For jumpers, the track restoration has brought nothing but disappointment and inconvenience. The athletes practice their jumping technique and form on the regular track, but lack the pits that enable the full timing experience to foreshadow their performance during meets.
“You can do all of the form work and plyometrics here, but we didn’t have the opportunity to practice landings and the whole timing all together and actually being able to perform a complete jump and landing into an actual sandpit,” Comey said. “That definitely hurt our performance.”
In order to get the practice it needs, the team treks across town to Gunn High School a few times a week to jump into the Titans’ pits.
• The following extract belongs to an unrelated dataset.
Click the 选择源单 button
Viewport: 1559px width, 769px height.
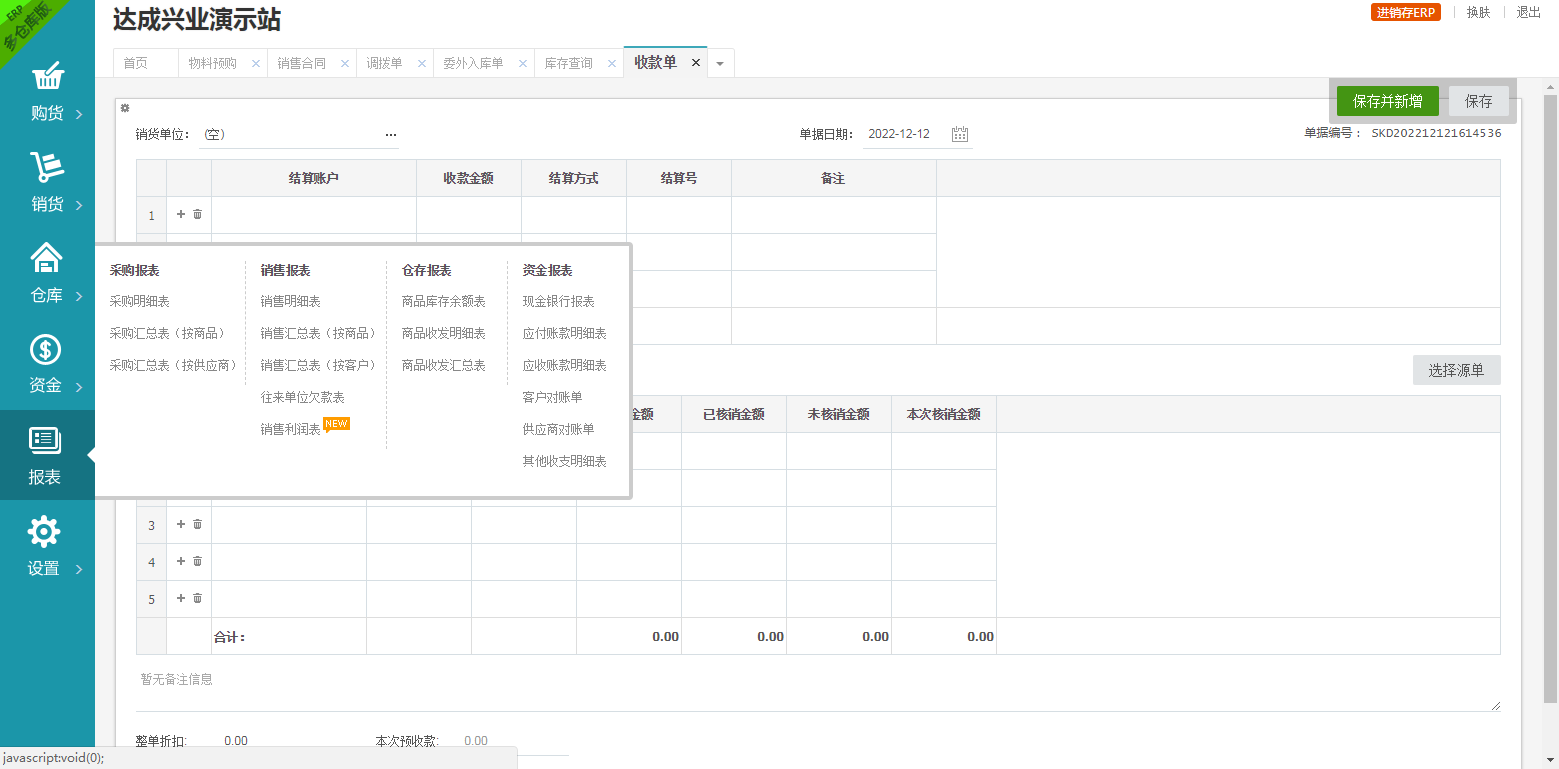1456,370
Tzur is also discontent and discouraged to have no home meets for his last season in a Viking uniform.
Tzur believes having no home meets is a changes the team’s mood and enthusiasm.
“We haven’t been able to practice as much but we go to Gunn a few times a week to jump into their pits,” Tzur said. “It’s sort of a bummer to have no real home meets this year and a bit of discouragement.”
In addition to the difficulties faced at practice, the team has had to find alternate locations to host meets. As Tzur said, the team is able to practice jumping into the pits at Gunn, which Comey echoed when asked about the team’s practice situation.
“It’s definitely a hassle to have to trek to Gunn to get my jump work in,” Comey said. “The option to go to Gunn and to jump there has helped a lot; it’s pretty crucial to have a pit to jump [into] during practice.”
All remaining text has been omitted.